Exercise details –
Please reproduce exactly, and only, the line containing "This screenshot has width=972, height=584." and every line after it to the end of the records below, leaving out all pictures.

(Source data)
#####
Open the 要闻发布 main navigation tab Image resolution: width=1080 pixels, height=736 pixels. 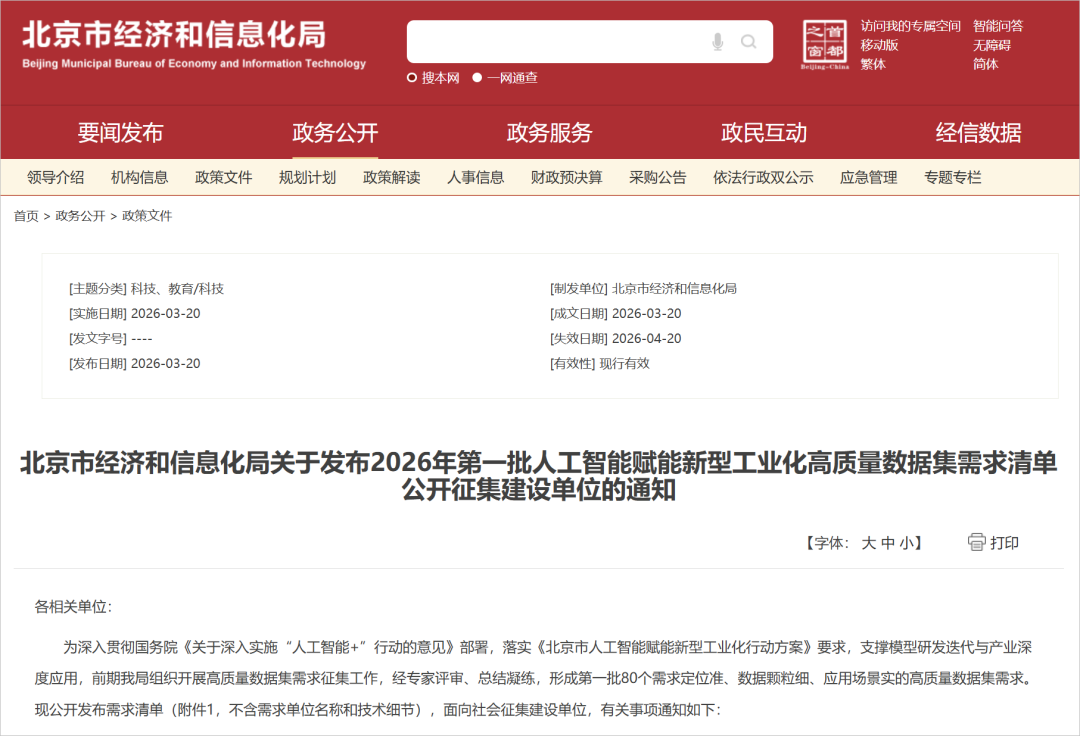(x=120, y=133)
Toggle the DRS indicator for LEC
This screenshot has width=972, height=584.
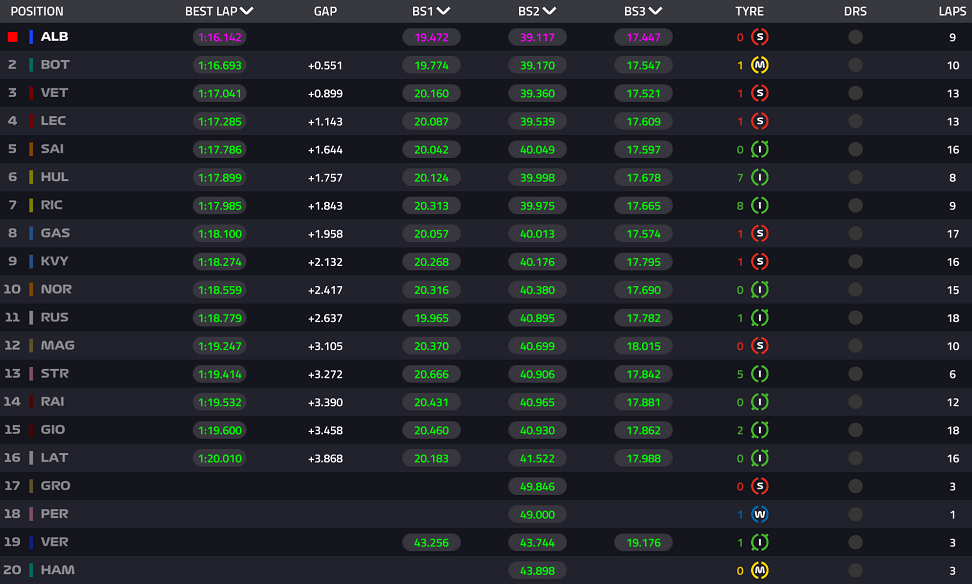(855, 121)
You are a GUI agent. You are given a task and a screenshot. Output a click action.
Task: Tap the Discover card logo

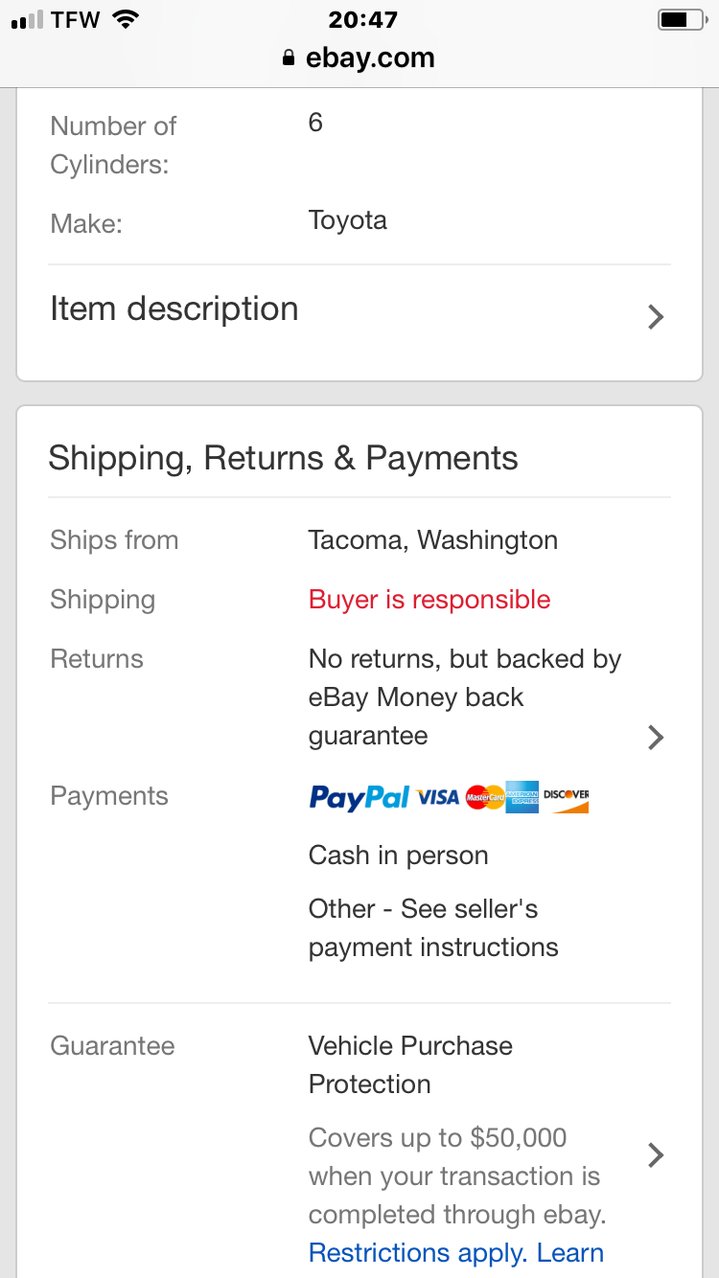click(x=566, y=797)
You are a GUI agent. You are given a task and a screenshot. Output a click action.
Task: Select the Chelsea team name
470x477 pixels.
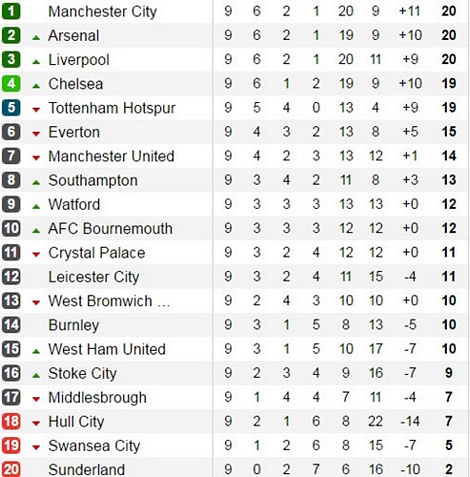pos(76,84)
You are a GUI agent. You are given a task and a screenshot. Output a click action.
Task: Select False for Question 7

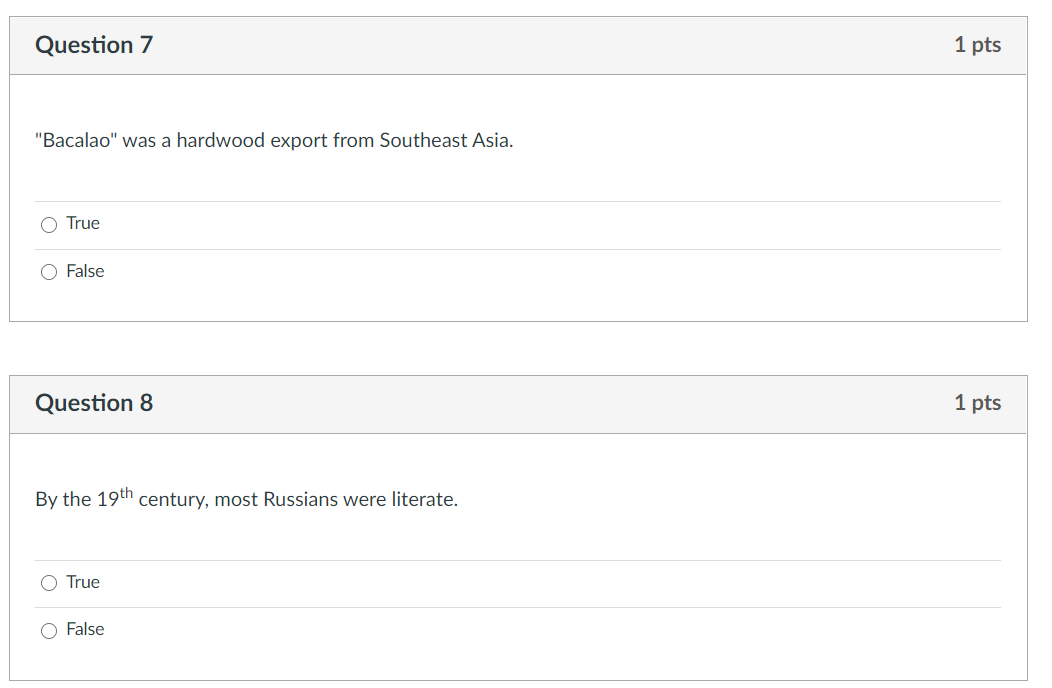tap(49, 271)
#####
Your solution –
This screenshot has width=972, height=584.
(855, 121)
You are a GUI agent. You are given a task and a screenshot. Output a click action.
Task: Tap the Discover card logo

click(x=566, y=797)
You are a GUI agent. You are given a task and a screenshot. Output a click action.
Task: Select the Chelsea team name
470x477 pixels.
pos(76,84)
You are a GUI agent. You are given a task and a screenshot. Output a click action.
Task: Select False for Question 7

tap(49, 271)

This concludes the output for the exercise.